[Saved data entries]
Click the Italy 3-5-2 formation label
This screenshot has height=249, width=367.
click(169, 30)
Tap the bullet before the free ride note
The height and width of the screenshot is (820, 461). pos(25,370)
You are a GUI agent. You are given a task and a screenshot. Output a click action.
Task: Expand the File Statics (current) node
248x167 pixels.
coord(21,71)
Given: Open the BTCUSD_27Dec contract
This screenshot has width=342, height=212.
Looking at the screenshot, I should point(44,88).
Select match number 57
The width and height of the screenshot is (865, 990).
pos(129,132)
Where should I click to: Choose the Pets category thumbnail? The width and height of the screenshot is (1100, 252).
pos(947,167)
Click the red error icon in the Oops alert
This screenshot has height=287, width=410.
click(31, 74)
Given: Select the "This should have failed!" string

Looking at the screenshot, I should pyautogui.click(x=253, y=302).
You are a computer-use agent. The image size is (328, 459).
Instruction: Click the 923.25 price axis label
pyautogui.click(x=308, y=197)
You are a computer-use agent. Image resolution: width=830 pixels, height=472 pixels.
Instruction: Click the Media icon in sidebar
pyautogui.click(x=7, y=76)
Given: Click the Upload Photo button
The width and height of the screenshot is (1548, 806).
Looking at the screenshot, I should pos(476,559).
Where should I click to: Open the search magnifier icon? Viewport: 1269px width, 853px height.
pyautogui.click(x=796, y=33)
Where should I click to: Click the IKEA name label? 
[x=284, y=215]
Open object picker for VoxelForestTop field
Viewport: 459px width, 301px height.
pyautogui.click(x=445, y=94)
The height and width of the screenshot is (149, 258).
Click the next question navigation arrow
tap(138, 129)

__TASK REQUIREMENTS__: Could you print the lines of the records above from the one containing "Task: Expand the File Statics (current) node" through the last, exactly and with no additions?

__OUTPUT FOR THIS TASK__:
Task: Expand the File Statics (current) node
248x167 pixels.
coord(21,71)
Given: Open the BTCUSD_27Dec contract
This screenshot has width=342, height=212.
Looking at the screenshot, I should point(44,88).
Select match number 57
The width and height of the screenshot is (865, 990).
pos(129,132)
Where should I click to: Choose the Pets category thumbnail? The width and height of the screenshot is (1100, 252).
pos(947,167)
Click the red error icon in the Oops alert
This screenshot has height=287, width=410.
click(31, 74)
Given: Select the "This should have failed!" string

Looking at the screenshot, I should pyautogui.click(x=253, y=302).
You are a computer-use agent. The image size is (328, 459).
Instruction: Click the 923.25 price axis label
pyautogui.click(x=308, y=197)
You are a computer-use agent. Image resolution: width=830 pixels, height=472 pixels.
Instruction: Click the Media icon in sidebar
pyautogui.click(x=7, y=76)
Given: Click the Upload Photo button
The width and height of the screenshot is (1548, 806).
Looking at the screenshot, I should pos(476,559).
Where should I click to: Open the search magnifier icon? Viewport: 1269px width, 853px height.
pyautogui.click(x=796, y=33)
Where should I click to: Click the IKEA name label? 
[x=284, y=215]
Open object picker for VoxelForestTop field
Viewport: 459px width, 301px height.
pyautogui.click(x=445, y=94)
The height and width of the screenshot is (149, 258).
Click the next question navigation arrow
tap(138, 129)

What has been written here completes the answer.